Chicago Tribune’s Rick Kogan’s lengthy feature on Henry Farag entitled, “Singer hopes ‘Signal’ reaches Broadway,” touted the encore performance Friday at the Acorn Theater in Three Oaks, Michigan.  Recalling the performances at the Aquatorium and Gardiner Center, Farag said Gary was “the right and proper place to start this adventure.”  Even more appropriate would have been at IU or IUN, where Henry attended college.  Characterizing “The Signal” as “a narrative in song, played at a 45-rpm beat,” Henry told Kogan, “I look at the success of those so-called juke-box musicals, ‘Jersey Boys’ and ‘Million Dollar Quartet,’ and I will tell you that we are as good but grittier and truer.”

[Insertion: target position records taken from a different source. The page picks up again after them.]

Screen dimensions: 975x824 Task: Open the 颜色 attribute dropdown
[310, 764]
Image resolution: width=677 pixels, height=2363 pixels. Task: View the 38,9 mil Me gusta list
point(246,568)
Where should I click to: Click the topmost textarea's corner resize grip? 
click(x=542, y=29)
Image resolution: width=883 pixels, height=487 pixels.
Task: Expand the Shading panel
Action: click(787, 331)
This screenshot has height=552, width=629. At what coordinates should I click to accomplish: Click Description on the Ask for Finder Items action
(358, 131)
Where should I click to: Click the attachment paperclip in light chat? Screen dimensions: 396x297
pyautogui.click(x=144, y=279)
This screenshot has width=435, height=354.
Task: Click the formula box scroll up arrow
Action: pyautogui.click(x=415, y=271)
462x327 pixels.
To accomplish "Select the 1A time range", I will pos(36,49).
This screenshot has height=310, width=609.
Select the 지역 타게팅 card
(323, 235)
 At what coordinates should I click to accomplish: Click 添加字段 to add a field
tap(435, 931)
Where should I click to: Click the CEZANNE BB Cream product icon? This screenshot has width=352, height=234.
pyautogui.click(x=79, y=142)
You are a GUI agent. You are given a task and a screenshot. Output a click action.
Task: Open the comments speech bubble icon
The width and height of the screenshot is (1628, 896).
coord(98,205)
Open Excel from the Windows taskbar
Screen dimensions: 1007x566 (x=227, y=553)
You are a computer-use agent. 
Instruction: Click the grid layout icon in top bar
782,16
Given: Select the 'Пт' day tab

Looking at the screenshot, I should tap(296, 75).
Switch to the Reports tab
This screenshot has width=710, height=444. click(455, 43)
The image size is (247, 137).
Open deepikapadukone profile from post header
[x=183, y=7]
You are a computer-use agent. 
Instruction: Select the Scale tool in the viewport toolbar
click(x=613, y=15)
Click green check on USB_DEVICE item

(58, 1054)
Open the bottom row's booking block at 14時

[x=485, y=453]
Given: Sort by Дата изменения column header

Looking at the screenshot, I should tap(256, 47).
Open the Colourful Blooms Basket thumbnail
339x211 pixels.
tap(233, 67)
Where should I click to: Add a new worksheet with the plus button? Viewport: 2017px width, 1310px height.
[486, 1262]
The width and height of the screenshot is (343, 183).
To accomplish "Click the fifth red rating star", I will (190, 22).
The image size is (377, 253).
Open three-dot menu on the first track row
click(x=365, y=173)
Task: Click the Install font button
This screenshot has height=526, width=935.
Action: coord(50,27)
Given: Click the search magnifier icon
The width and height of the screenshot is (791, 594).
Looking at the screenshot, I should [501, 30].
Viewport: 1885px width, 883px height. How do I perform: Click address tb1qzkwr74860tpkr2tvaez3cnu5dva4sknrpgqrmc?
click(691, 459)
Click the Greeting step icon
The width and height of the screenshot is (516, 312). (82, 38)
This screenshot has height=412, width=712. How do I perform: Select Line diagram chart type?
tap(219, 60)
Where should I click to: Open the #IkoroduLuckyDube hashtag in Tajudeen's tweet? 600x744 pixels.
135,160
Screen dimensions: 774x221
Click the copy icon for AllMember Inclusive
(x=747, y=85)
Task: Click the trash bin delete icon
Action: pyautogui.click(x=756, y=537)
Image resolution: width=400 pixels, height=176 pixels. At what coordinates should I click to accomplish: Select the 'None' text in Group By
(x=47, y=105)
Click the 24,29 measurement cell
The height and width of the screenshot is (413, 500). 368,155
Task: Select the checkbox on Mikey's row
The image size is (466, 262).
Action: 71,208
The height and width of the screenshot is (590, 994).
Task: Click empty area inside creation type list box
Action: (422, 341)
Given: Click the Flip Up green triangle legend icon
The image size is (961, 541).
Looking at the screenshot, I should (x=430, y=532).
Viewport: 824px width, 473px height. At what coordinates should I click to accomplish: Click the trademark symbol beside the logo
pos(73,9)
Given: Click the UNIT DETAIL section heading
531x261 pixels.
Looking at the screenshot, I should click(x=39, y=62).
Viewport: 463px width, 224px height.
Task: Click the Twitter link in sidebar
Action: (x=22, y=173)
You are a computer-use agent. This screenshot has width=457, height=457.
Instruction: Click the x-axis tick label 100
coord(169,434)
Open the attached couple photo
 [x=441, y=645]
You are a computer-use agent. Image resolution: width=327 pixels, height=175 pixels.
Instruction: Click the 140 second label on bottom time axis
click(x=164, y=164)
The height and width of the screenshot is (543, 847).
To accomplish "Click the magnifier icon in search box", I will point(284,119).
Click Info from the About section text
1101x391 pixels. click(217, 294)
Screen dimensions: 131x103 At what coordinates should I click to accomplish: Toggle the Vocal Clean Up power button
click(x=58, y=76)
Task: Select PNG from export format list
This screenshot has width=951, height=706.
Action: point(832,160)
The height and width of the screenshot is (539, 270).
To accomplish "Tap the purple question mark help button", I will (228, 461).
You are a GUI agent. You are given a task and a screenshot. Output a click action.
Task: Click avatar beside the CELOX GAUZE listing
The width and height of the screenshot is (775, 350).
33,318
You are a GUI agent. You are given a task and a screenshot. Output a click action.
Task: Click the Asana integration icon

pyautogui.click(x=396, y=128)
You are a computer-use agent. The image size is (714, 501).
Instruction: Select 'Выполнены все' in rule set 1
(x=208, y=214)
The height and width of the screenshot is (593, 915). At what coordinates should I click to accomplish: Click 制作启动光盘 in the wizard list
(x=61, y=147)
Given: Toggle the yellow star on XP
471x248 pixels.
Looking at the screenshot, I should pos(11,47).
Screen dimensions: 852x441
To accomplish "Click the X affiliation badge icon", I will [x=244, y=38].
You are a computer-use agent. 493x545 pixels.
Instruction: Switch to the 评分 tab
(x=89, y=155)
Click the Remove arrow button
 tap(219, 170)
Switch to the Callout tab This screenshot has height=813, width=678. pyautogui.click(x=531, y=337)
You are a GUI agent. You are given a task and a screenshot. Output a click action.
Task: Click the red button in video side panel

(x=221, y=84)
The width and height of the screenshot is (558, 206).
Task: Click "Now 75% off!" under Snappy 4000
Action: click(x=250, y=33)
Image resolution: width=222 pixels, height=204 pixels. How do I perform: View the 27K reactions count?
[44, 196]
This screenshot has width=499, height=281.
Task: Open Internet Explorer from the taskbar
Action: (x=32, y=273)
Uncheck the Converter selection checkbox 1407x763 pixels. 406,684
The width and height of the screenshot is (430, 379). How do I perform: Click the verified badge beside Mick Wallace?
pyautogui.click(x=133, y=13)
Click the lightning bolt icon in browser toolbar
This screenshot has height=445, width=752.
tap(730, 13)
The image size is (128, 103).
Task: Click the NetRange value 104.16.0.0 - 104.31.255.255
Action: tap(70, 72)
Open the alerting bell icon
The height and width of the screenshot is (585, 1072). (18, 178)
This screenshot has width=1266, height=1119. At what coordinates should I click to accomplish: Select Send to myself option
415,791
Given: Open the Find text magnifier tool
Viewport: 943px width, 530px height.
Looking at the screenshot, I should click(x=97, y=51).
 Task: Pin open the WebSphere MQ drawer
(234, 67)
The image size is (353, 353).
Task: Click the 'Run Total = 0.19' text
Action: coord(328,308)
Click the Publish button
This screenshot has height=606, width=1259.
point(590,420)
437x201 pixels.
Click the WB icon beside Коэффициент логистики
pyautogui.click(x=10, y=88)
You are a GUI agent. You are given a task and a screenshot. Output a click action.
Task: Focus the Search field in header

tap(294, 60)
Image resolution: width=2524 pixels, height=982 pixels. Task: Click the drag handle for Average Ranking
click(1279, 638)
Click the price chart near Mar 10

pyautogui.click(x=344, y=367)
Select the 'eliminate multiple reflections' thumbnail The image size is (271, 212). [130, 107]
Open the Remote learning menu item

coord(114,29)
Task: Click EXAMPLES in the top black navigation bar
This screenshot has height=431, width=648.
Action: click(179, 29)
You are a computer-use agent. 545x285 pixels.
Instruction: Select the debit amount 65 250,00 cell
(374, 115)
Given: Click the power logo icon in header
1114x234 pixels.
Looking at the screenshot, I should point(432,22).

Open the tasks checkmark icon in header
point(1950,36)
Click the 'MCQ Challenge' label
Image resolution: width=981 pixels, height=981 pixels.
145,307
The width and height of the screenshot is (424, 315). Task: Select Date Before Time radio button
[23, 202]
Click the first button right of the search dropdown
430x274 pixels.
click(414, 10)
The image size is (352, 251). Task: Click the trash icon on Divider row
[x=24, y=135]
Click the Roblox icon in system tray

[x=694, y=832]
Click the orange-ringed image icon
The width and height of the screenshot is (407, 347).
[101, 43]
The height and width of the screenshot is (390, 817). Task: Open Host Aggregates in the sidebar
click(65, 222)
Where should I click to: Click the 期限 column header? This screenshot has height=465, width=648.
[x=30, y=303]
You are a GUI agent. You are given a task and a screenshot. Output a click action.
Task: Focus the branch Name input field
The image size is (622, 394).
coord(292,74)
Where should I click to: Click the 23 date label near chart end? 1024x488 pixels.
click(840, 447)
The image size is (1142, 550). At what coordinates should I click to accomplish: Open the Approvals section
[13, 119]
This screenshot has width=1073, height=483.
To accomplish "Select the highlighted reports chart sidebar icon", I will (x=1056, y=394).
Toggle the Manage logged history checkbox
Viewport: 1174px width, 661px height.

In the news: Ebola virus has reached Texas, as a hospital health care worker where a Liberian died has been infected despite having worn protective gear.  Meanwhile, U.S. bombing has not stopped ISIS from threatening Baghdad and a Kurdish city near the Turkish border.  Protests continue in Hong Kong and St. Louis over police brutality in Ferguson.  In Hammond black leaders are expressing outrage over a cop who stopped Lisa Mahone on her way to the hospital to visit a sick relative for a seat belt violation and then broke a car window and Tasered passenger Jamal Jones, who refused an order to produce ID and leave the vehicle. The driver’s 14 year-old son videotaped the incident. The story was featured on Chicago TV newscasts and MSNBC’s The Reid Report.
Hammond NAACP President Homer Cobb; NWI Times photo by Rob Earnshaw
Linda Keck informed me that husband Jay, a Vietnam vet and gentle soul, died.  “Hymn of Promise,” the last poem he sent me, unlike most that dealt with PTSD, was upbeat and contained these lines:

IN THE BULB THERE IS A FLOWER

IN THE SEED, AN APPLE TREE;

IN COCOONS, A HIDDEN PROMISE:
BUTTERFLIES WILL SOON BE FREE!

THERE'S A SONG IN EVERY SILENCE,
SEEKING WORD AND MELODY;
THERE'S A DAWN IN EVERY DARKNESS,
BRINGING HOPE TO YOU AND ME.

IN OUR END IS OUR BEGINNING;
IN OUR TIME, INFINITY;
IN OUR DOUBT THERE IS BELIEVING;
IN OUR LIFE ETERNITY.
I sent condolences to Linda and added: “I want to think Jay found peace after such a troubled life due to Vietnam.
Jay, Aaron, Linda, and Carrie Keck
David Parnell gave an excellent presentation about “Perspectives on Barbarians: From Research to the Classroom” at Monday’s “Chalk and Talk.”  He is interested in what the Greeks and Romans wrote about them, whereas most scholars in his field, he said, were more into ethno genesis – how various Germanic tribes got formed.  Halfway through his Fall topics class, he is devoting a week to such subjects as religion, race, and facial hair.  I suggested he investigate other types of body presentation, such as tattoos or ornamental paint.  He replied that the Romans used tattoos on slaves and soldiers.  I also suggested he devote a week to the place of women in Barbarian society, and he mentioned that they’d sometimes bare their breasts and jiggle them to encourage troops in battle. He is very learned but seems like an excellent teacher.